Tuesday, June 16, 2009

"Burned Alive" - Help save Farm Animals!

Hi everyone,

We just recently started working on the issue of Barn Fires. According to the National Farm Building Code, only farm buildings with high human occupancy (greater than one person per 40 square meters) are required to be fitted with sprinklers and smoke alarms.

A Winnipeg Free Press article on January 02, 2009 reported that last year seven barn fires in Manitoba killed more than 30 000 pigs - about eight times more than the previous year. In 2007 more than 3 500 pigs died in six fires.

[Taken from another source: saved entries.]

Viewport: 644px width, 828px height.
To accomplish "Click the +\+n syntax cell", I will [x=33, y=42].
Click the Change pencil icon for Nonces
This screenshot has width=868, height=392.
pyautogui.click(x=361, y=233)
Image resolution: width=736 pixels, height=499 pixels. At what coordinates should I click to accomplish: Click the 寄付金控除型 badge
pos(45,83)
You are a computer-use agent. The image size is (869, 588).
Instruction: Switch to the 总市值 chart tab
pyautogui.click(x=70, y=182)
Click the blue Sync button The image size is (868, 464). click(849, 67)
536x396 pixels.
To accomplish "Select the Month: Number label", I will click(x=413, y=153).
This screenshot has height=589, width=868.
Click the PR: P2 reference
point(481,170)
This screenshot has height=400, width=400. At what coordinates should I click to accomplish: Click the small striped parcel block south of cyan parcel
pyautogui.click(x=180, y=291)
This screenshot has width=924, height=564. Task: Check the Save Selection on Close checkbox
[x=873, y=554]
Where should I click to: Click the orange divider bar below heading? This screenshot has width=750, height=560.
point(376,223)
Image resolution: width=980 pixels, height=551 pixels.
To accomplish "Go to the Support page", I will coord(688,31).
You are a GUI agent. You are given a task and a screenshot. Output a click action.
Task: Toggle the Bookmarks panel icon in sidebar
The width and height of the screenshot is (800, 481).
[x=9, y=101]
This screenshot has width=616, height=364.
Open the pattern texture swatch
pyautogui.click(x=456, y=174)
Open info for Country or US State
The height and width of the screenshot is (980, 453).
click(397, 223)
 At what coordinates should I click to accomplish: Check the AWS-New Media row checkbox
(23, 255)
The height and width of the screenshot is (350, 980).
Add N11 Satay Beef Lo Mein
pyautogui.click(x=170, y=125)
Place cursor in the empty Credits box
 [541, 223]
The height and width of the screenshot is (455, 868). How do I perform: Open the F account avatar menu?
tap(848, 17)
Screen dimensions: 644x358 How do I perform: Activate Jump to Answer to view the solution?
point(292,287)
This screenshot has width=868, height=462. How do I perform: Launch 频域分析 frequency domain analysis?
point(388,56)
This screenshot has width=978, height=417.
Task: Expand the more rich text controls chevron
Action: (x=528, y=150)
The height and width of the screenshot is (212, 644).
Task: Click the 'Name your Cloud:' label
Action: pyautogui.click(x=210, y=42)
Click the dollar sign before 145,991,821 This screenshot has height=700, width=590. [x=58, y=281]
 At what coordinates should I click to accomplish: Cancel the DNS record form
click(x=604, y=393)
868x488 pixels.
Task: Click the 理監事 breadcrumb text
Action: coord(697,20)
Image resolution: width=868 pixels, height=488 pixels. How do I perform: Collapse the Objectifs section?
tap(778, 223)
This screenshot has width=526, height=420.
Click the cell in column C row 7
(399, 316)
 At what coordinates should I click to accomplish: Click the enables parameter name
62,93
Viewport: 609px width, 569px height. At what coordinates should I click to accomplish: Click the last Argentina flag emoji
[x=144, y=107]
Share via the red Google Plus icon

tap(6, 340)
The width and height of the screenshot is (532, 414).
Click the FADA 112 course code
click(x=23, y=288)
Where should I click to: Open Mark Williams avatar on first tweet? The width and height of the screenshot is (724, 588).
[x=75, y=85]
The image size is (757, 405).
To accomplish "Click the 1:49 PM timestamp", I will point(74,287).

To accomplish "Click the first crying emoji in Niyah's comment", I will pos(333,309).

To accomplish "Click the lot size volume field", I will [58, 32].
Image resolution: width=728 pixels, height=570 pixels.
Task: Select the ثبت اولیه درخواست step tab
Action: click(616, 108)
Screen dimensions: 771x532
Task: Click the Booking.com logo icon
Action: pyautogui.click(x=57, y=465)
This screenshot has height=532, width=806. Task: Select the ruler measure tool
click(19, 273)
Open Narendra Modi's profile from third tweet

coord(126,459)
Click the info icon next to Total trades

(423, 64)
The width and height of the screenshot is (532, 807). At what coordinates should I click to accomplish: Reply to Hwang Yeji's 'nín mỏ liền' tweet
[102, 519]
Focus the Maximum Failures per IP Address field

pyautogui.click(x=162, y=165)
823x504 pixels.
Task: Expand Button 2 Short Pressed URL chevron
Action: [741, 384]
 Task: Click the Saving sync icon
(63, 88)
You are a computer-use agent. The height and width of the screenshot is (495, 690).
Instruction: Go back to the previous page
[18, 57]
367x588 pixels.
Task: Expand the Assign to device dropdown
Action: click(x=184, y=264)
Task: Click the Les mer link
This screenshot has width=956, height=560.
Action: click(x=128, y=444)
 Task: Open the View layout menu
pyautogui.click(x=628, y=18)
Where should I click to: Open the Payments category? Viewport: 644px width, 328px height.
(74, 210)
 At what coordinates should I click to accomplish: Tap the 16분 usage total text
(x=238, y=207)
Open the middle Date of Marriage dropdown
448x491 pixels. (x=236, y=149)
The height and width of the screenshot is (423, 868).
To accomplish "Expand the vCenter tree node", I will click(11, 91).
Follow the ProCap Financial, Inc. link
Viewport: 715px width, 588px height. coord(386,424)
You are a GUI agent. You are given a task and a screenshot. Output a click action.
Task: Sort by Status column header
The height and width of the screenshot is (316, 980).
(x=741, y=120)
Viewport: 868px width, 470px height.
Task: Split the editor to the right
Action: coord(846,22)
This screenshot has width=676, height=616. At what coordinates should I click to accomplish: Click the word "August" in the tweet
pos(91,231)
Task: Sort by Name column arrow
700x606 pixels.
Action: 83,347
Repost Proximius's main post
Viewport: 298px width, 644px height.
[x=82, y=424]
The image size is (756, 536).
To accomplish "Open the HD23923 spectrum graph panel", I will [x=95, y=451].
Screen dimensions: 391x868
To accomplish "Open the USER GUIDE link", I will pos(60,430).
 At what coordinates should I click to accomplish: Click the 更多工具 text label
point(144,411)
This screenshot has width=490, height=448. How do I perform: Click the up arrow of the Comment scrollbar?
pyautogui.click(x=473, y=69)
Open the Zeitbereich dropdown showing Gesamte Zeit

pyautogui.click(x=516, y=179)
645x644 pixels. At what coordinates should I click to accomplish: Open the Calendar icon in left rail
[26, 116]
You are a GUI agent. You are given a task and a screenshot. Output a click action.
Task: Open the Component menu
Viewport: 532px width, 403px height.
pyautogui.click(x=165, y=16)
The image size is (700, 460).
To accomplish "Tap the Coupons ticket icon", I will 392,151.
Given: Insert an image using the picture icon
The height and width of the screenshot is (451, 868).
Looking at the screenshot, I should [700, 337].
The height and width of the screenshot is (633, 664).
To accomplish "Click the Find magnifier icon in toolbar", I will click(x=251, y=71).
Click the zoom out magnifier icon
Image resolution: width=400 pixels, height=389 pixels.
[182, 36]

Large scale intensive farm practices mean that more animals are housed in small spaces, therefore fire prevention and animal evacuation are paramount to ensuring the health and well-being of animals.

Currently, Manitoba is considering making changes to provincial regulations on farm buildings. Please, for the sake of the animals, take a moment to read the documents below and mail in a sign-on letter.

http://www.youtube.com/watch?v=zh3QoEYHFmo

Letter to the Standing Committee on Fire Protection.pdf

Loss of Lives by Fire.pdf

Appendix II - Data from Ontario.pdf

Sign-on Letter.pdf

http://www.firecomm.gov.mb.ca/docs/fbc_discussion_paper_final_may2009.pdf

Contact Info for the Manitoba Fire Commissioner:

Office of the Fire Commissioner
508-401 York Avenue
Winnipeg MB R3C 0P8
Telephone: (204) 945-3322
Fax: (204) 948-2089
Toll Free: 1-800-282-8069
Email: firecomm@gov.mb.ca

1 Comments:

At July 23, 2009 5:17 PM , Anonymous Anonymous said...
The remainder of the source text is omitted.